#### [Task item]
Copy word for word the lines of the records below, beginning at the one with "Image resolution: width=796" and finishing at the one with "The width and", ends included, but none of the pictures.

#### [Recorded data]

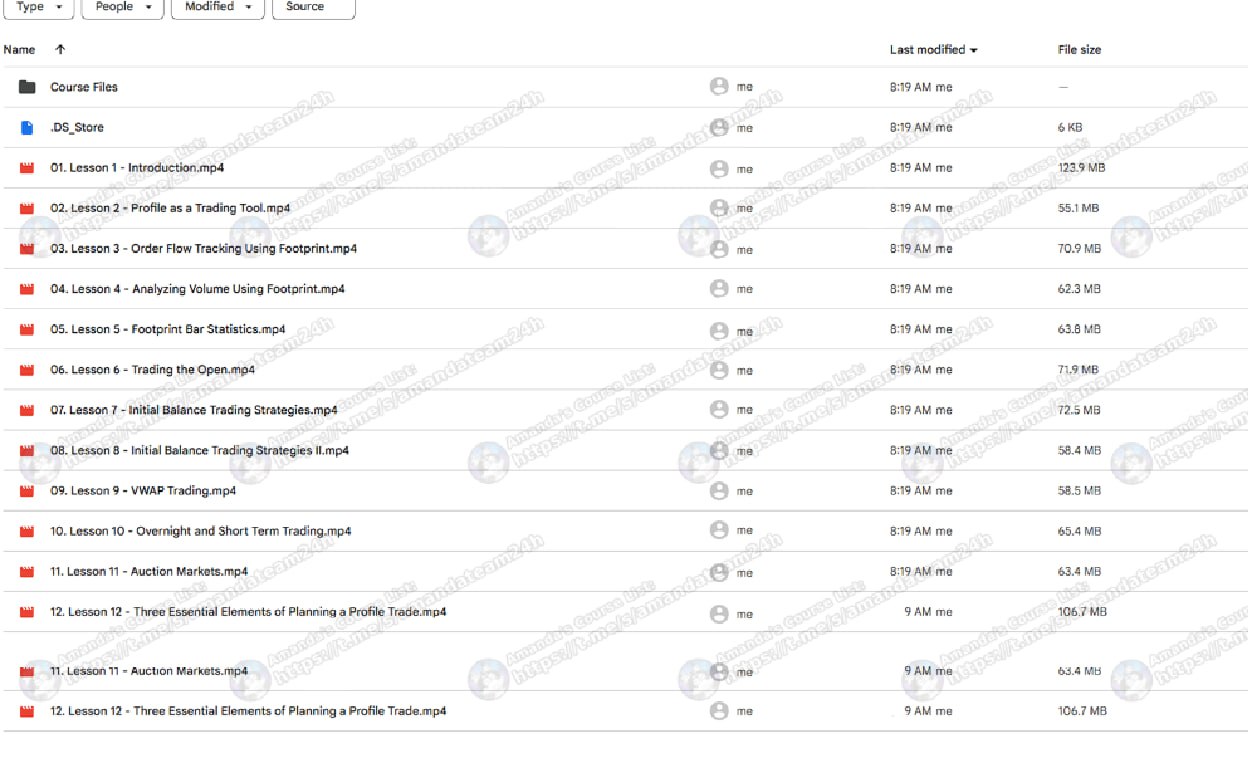Click video icon for Lesson 6 Trading the Open
This screenshot has height=759, width=1248.
click(27, 370)
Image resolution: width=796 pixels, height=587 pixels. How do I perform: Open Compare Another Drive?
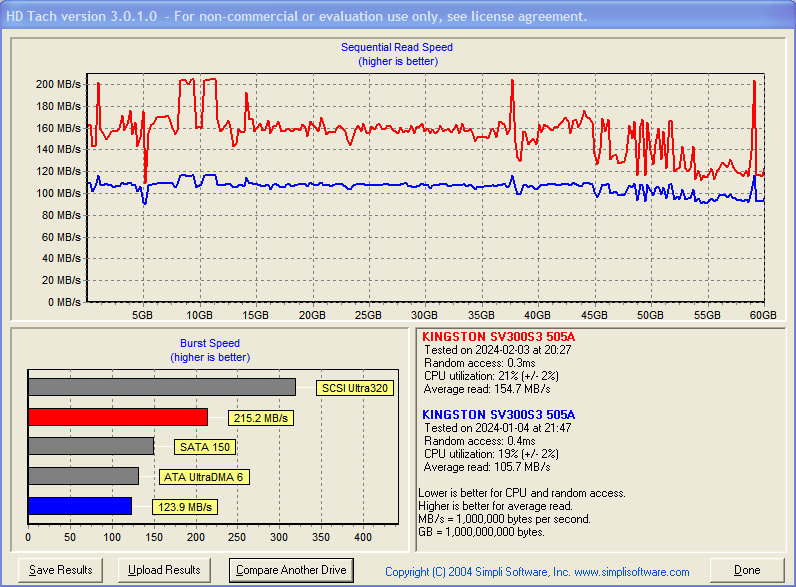click(291, 570)
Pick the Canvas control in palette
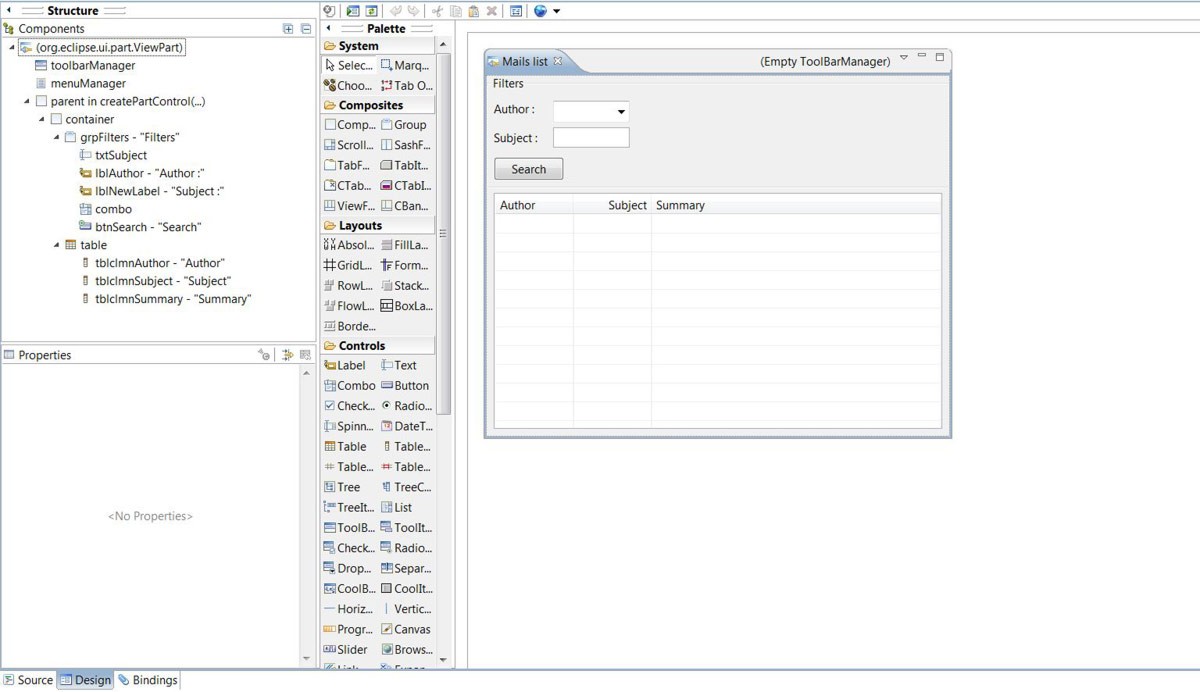 pyautogui.click(x=406, y=629)
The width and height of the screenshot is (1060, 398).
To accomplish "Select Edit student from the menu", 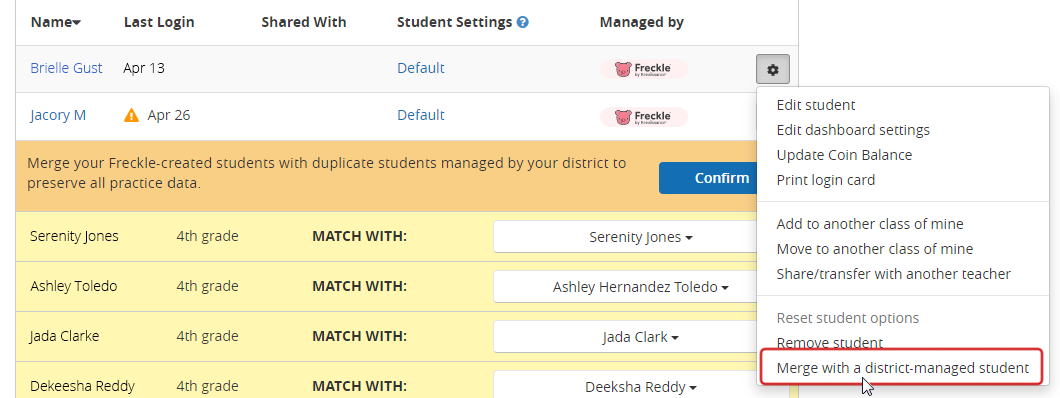I will 816,105.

#### [Reply to the exercise]
Image resolution: width=796 pixels, height=587 pixels. How do I perform: Open Compare Another Drive?
click(291, 570)
Pick the Canvas control in palette
 pyautogui.click(x=406, y=629)
The width and height of the screenshot is (1060, 398).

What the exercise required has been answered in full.